Rice-Jalloh

    Rice-Jalloh (Jaw-low)

The Reverend Dr. K. Monet Rice-Jalloh is an associate university chaplain at Wake Forest University in Winston-Salem, NC. She has been serving in this position since July of 2012. She is an ordained minister in the Baptist tradition.

Rev. K is a native of Tuscaloosa, Alabama, and a graduate of Louisiana State University, in Baton Rouge, Louisiana, where she competed on their Women’s Track and Field team and obtained her Bachelor of Arts degree.  She then pursued her Master of Divinity degree from Princeton Theological Seminary in Princeton, NJ, and completed her doctoral degree at Duke Divinity School.

Rice-Jalloh is sought after for her candid and charismatic approach to addressing “taboo” topics. Responding to her ministerial use of candor, Rice-Jalloh says, “The seat of my theology rests in the notion that God’s original design for humanity was that we be proverbially naked before one another and sensibly unashamed. My deep conviction is that the original sin was when humanity decided to hide from both God and each other. Humanity is in the practice of heaving judgments upon ourselves and projecting them onto others. Fear and shame are the pests that infest the fruit fields wherever the works of justice and communal wholeness are planted. However, if we can uncover and un-clothe truth, let the nakedness of what is true move boldly, then surely healing can be unclothed too.”

Rice-Jalloh relishes working within Academic Religious Life because her work is rooted in the privileges of pausing – pausing to think, ponder, research, discuss, and engage.
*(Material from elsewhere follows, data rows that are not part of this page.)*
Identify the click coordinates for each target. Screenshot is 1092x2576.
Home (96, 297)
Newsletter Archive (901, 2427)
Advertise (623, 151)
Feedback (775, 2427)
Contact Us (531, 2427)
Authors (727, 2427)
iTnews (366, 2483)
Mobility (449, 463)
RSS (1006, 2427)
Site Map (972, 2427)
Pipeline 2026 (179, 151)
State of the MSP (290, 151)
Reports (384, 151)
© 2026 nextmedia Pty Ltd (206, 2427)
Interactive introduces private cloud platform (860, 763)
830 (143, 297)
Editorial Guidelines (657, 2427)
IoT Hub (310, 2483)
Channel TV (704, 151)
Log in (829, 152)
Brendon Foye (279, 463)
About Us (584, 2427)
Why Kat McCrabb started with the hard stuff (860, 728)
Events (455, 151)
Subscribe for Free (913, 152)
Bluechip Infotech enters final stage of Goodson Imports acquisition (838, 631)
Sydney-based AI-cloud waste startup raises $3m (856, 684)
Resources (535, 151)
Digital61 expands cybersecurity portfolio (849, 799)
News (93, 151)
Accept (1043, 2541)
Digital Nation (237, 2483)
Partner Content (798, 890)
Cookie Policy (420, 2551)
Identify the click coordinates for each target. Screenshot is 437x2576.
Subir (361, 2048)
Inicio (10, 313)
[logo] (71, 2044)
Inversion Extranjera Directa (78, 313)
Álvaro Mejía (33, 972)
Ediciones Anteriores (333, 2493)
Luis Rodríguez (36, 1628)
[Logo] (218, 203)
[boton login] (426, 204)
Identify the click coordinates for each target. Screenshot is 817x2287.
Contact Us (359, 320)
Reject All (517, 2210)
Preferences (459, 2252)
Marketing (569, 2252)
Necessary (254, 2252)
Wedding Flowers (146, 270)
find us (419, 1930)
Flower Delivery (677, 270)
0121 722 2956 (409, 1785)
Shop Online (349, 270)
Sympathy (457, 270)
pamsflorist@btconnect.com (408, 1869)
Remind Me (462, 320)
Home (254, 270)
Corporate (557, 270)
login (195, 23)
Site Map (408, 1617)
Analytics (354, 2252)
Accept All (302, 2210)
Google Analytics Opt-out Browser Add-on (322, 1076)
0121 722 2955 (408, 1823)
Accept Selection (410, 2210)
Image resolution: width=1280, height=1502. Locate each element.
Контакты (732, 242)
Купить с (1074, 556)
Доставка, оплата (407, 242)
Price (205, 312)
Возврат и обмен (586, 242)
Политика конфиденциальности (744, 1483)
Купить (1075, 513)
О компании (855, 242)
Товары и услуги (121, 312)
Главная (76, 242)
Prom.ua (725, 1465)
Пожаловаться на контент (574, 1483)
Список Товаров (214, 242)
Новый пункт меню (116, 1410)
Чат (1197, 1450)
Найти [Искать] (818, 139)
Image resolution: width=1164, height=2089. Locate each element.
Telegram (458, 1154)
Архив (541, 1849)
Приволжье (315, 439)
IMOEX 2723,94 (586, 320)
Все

She and Mamadou Aliou are raising two children and several healthy
houseplants.

Those who know her well often affectionately describe her as the most unconventionally conventional person they know. To which she replies, “It looks like God is still calling ‘whosoever will.’” Nevertheless, it is her heart’s cry and prayer that in everything she does that the Lord would simply be pleased.